A Victoria Albert tub in the bath with backsplash from Ashfield Stone.
The best example of her eclectic and creative style lies just inside the door of her own home, a 1980s post and beam that she recently renovated. “With my own house, I was able to try whatever I wanted, often tracking down the source and working with the artisans and manufacturers myself. I also took the opportunity to test how difficult it would be to be green, source locally and be energy efficient with my choices,” she says.
The live-edge wood bench in the entry
Her push to source locally brought her to the highlight of the kitchen, a slab of schist with a live edge from Ashfield Stone (ashfieldstone.com). The piece reminded her of family weekends at a camp in western Massachusetts where she and her kids would hunt for “gold” on hikes and see specs of mica in the gravel. The stoneyard worked with Schneeberger to keep the edge unfinished and in its natural state. Then she strategically placed the kitchen island (rebuilt with many parts from the original) to sit just under it. “It’s the focal point of the kitchen and where my family eats together. It was a risk, but it came out so beautifully,” she says.
The kitchen counter is a highlight of the space.
Another unique solution came in the form of custom steel doors, created in collaboration with local metal artist Rachel Paolino from Welding Creations (weldingcreations.net), for a newly created dressing room in one of the renovated bedrooms. “I didn’t want to just build a wall.
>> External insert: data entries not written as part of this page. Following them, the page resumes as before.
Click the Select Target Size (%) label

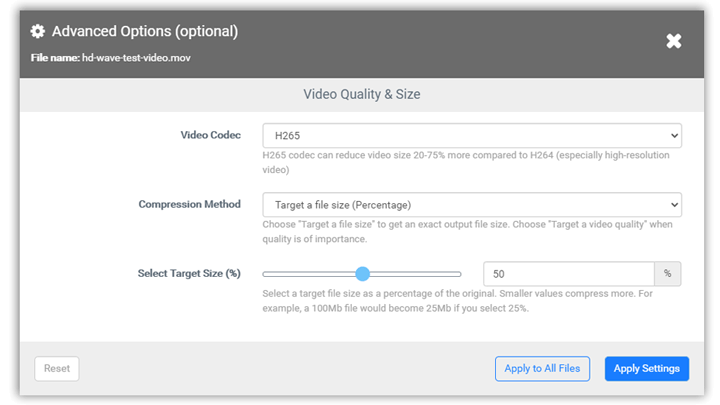pyautogui.click(x=189, y=273)
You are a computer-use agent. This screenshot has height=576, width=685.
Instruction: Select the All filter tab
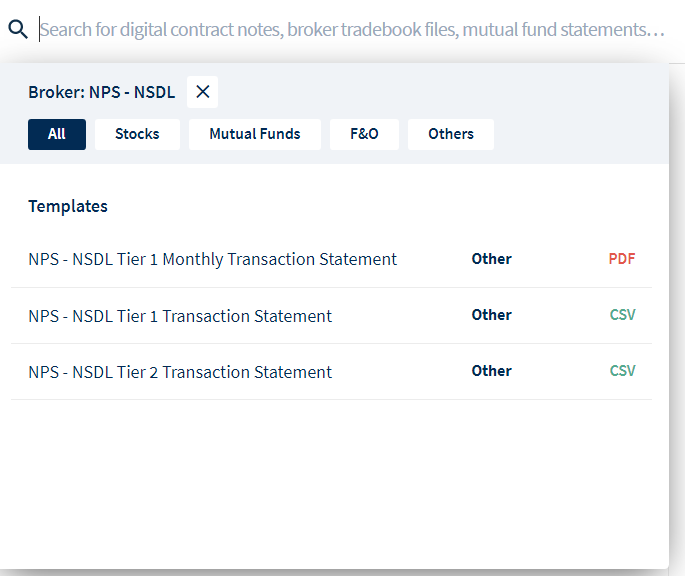pos(57,134)
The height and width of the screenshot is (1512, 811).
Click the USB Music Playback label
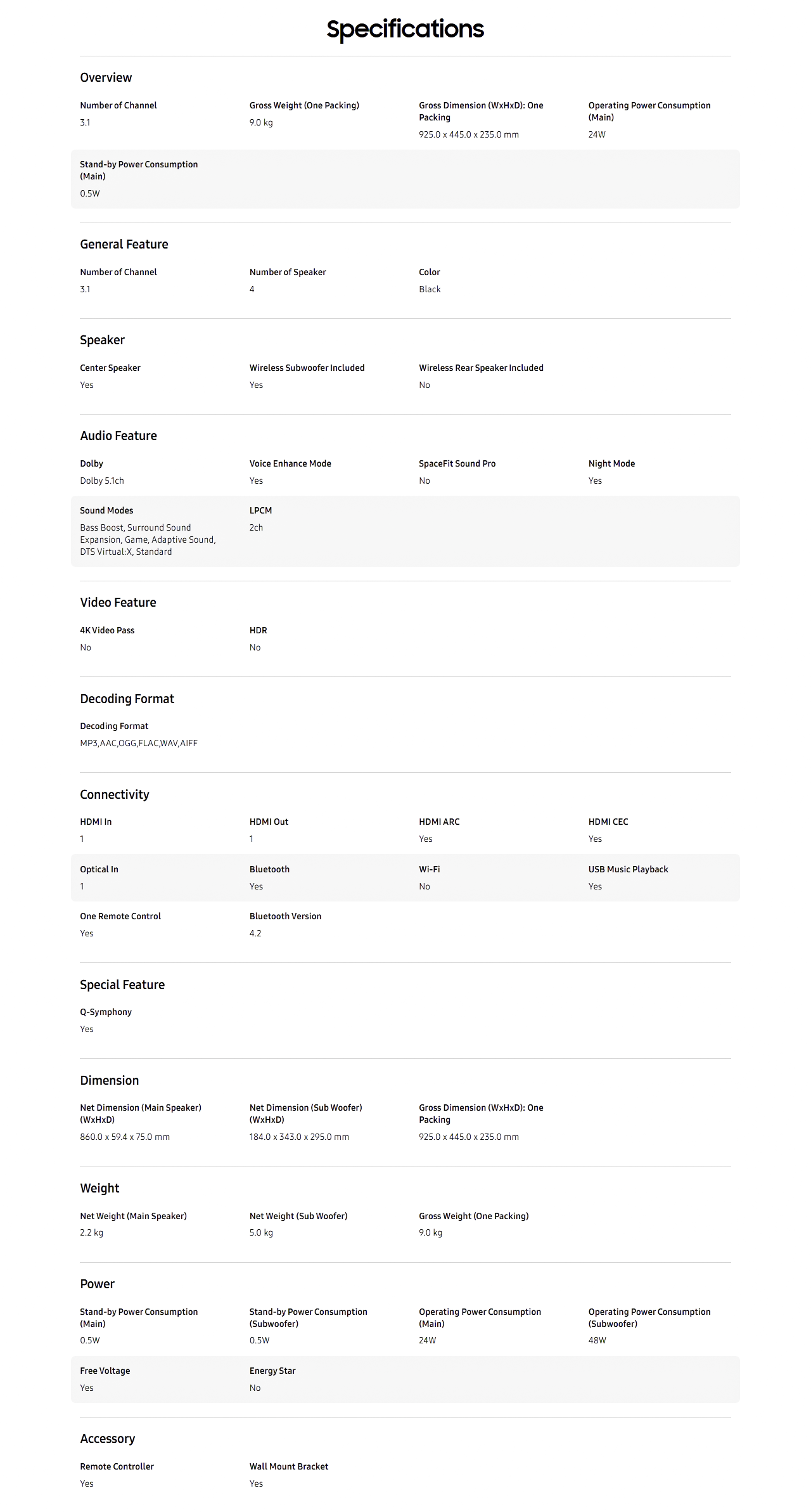[628, 869]

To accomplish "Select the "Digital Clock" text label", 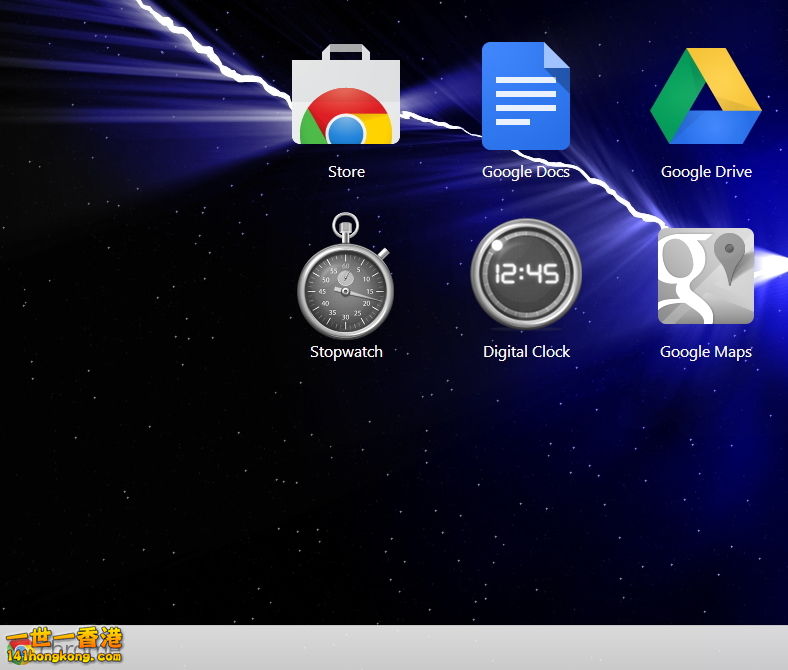I will 526,352.
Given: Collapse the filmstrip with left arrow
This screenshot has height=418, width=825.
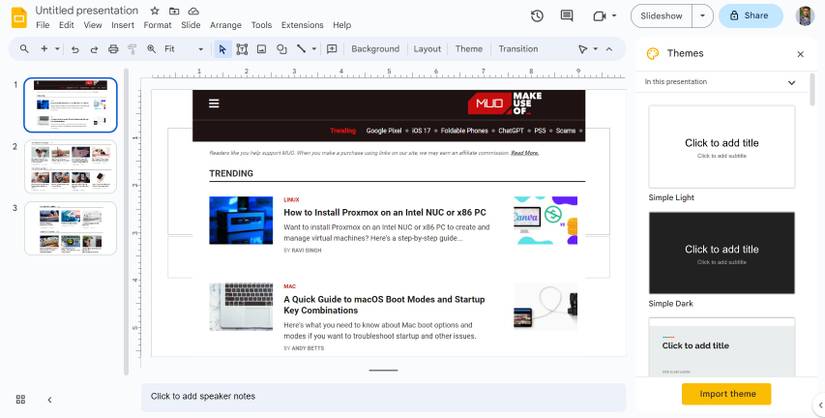Looking at the screenshot, I should tap(49, 400).
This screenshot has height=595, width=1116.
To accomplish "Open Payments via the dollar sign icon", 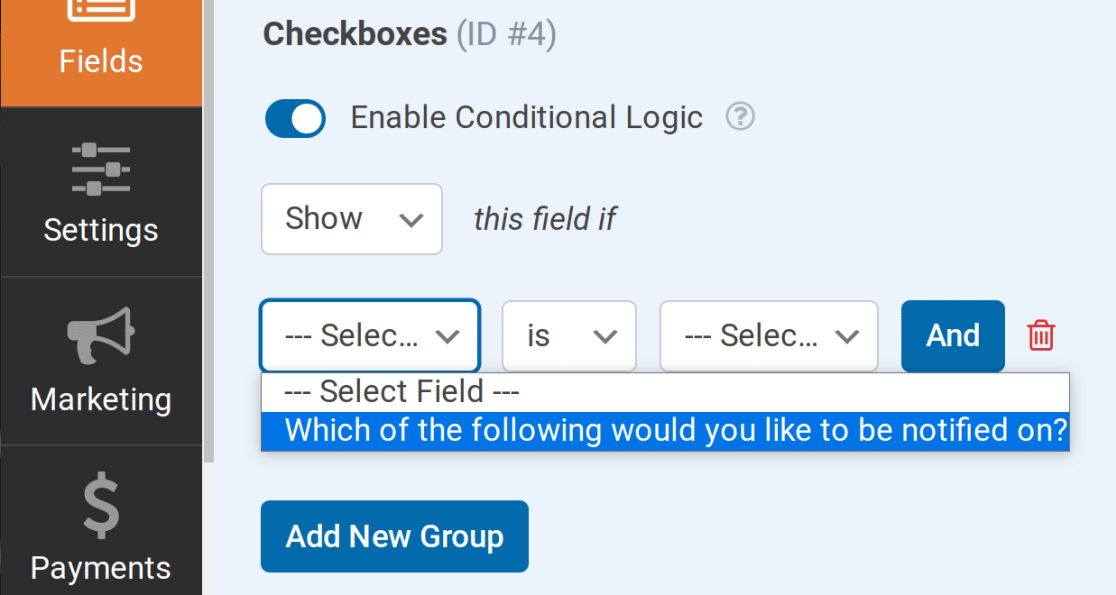I will [x=100, y=508].
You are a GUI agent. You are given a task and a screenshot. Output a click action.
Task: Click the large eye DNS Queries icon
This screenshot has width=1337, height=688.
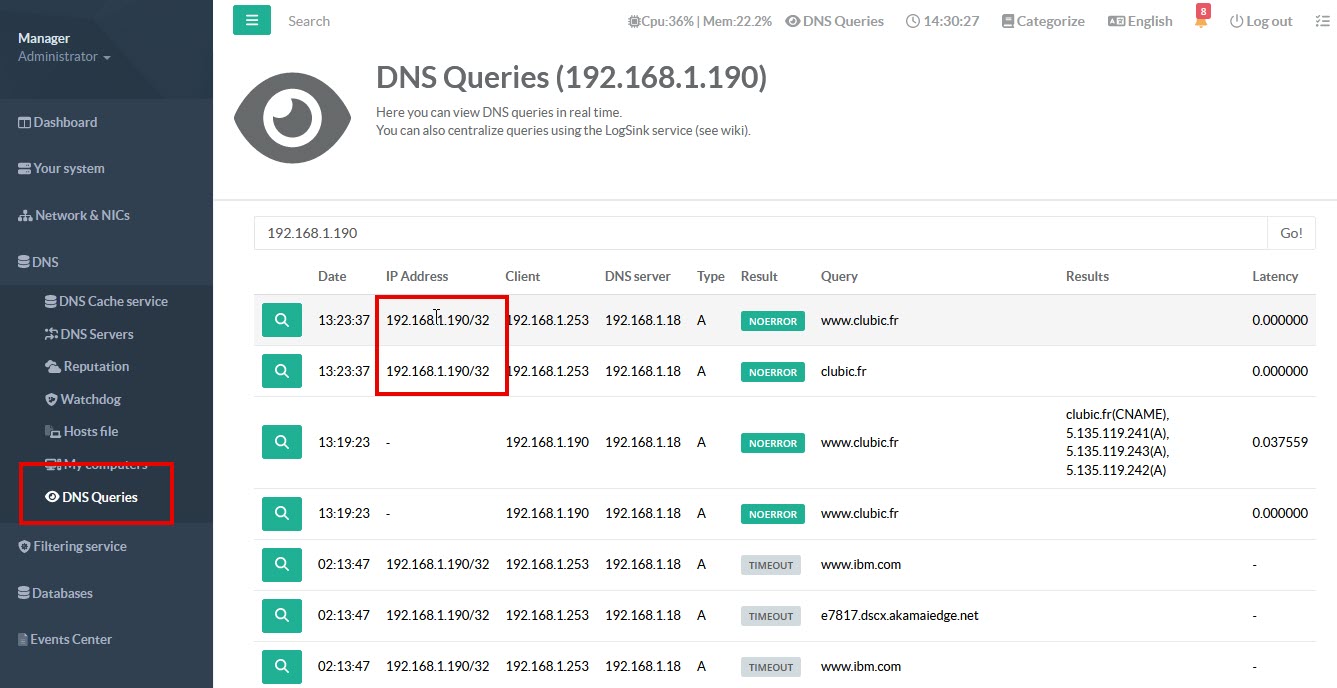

The doors fasten to the posts and freestand, allowing a view into the rooms. It was a bit of a leap, but they’re such an interesting feature,” she says.
The dining room table is from Pompanoosuc Mills and the oil painting is by Carol Maguire.
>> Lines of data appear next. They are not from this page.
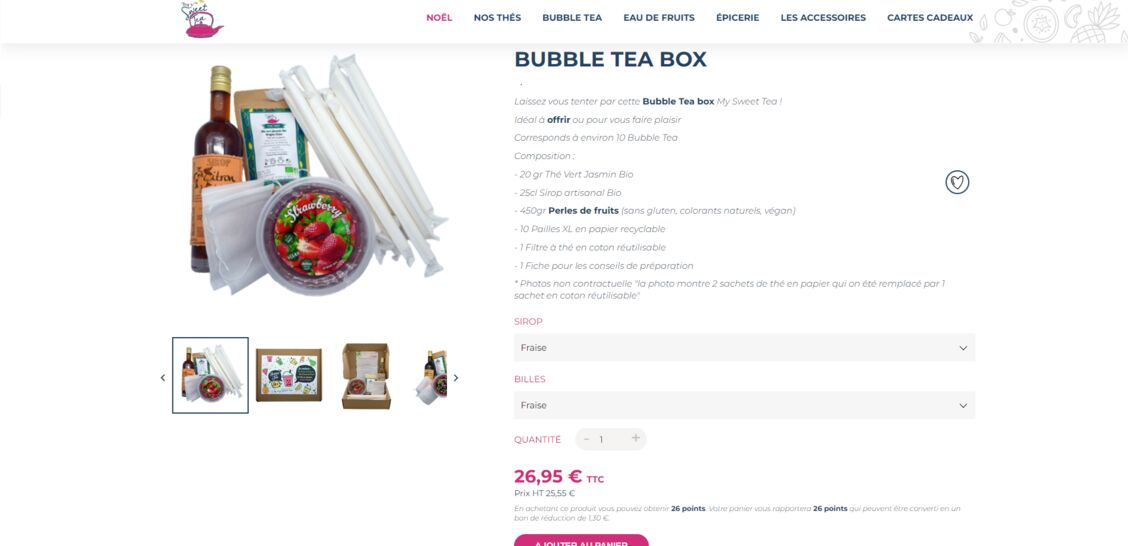Screen dimensions: 1128x546
Task: Select the cardboard box thumbnail
Action: [x=289, y=375]
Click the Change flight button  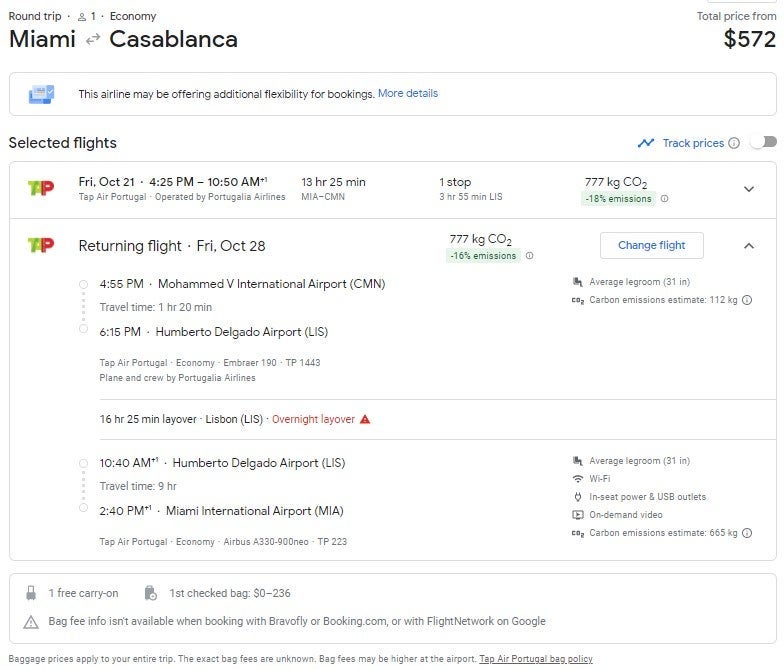[651, 246]
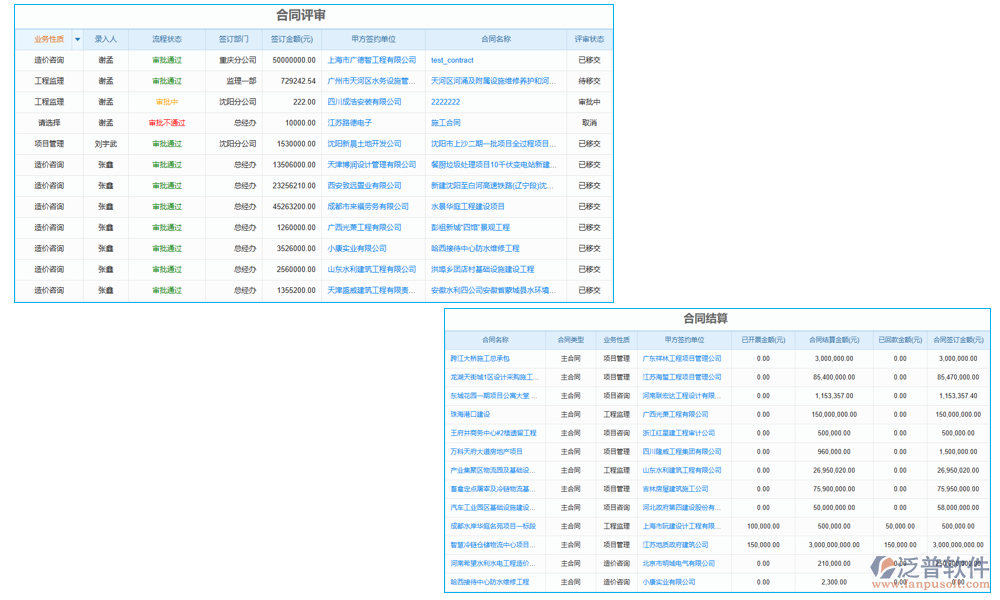This screenshot has height=600, width=1000.
Task: Sort by the 流程状态 column header
Action: [x=167, y=40]
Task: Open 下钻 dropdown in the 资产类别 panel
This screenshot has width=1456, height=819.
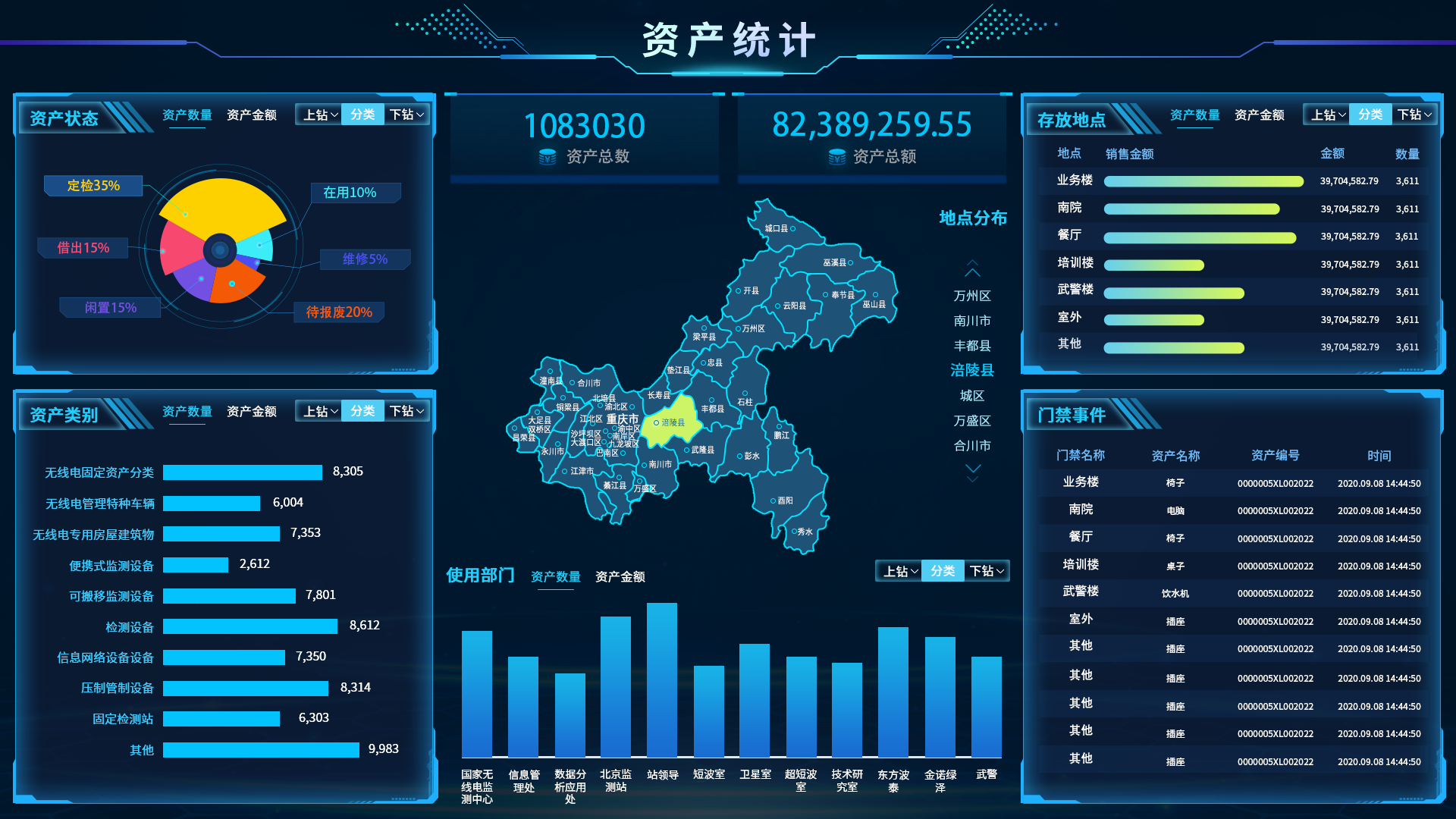Action: pyautogui.click(x=406, y=411)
She worked with the same artist to create an entry bench from a huge slab of live edge wood, salvaged from a neighbor’s basement bar. Whenever possible, Schneeberger reused existing materials, like the remnants of tiles and recycled stones in the bathroom. Other green measures she took were to install an array of solar panels on a hard-to-see dormer roof and she added exterior insulation to the entire shell of the house.
Schneeberger created an oasis in her backyard.
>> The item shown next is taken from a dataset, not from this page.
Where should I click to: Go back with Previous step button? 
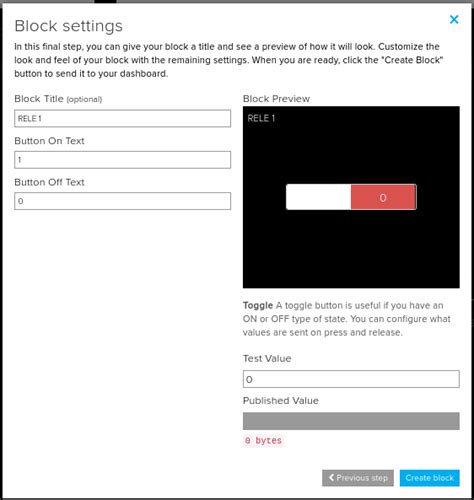358,478
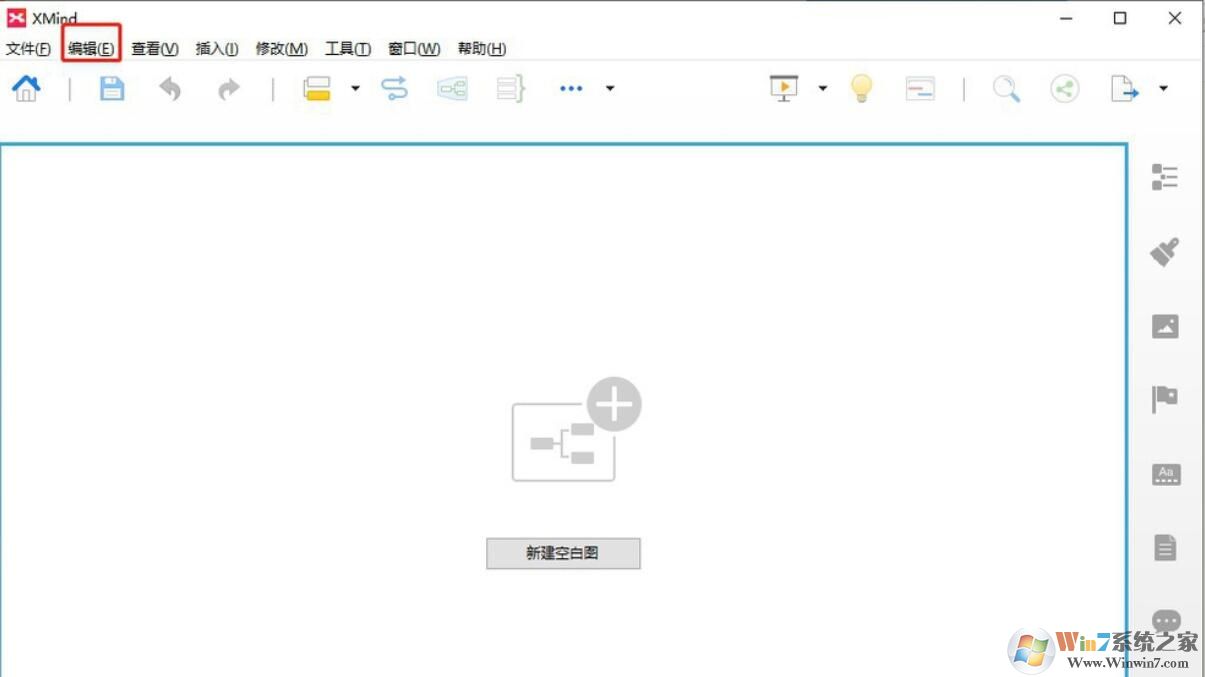
Task: Open the Format paintbrush panel in the sidebar
Action: pyautogui.click(x=1163, y=252)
“As architects and designers, we can be a big contribution to the problems currently facing our world. Making sustainable choices is hard because it’s more expensive and more difficult to source. But one of the founding concepts of Schneeberger Collective is to do good by others and by the earth. We’re not going to force impossible choices, but we will always be thoughtful and weigh the options,” she says. Taking the uncommon path and respecting a world larger than yourself? That also takes guts.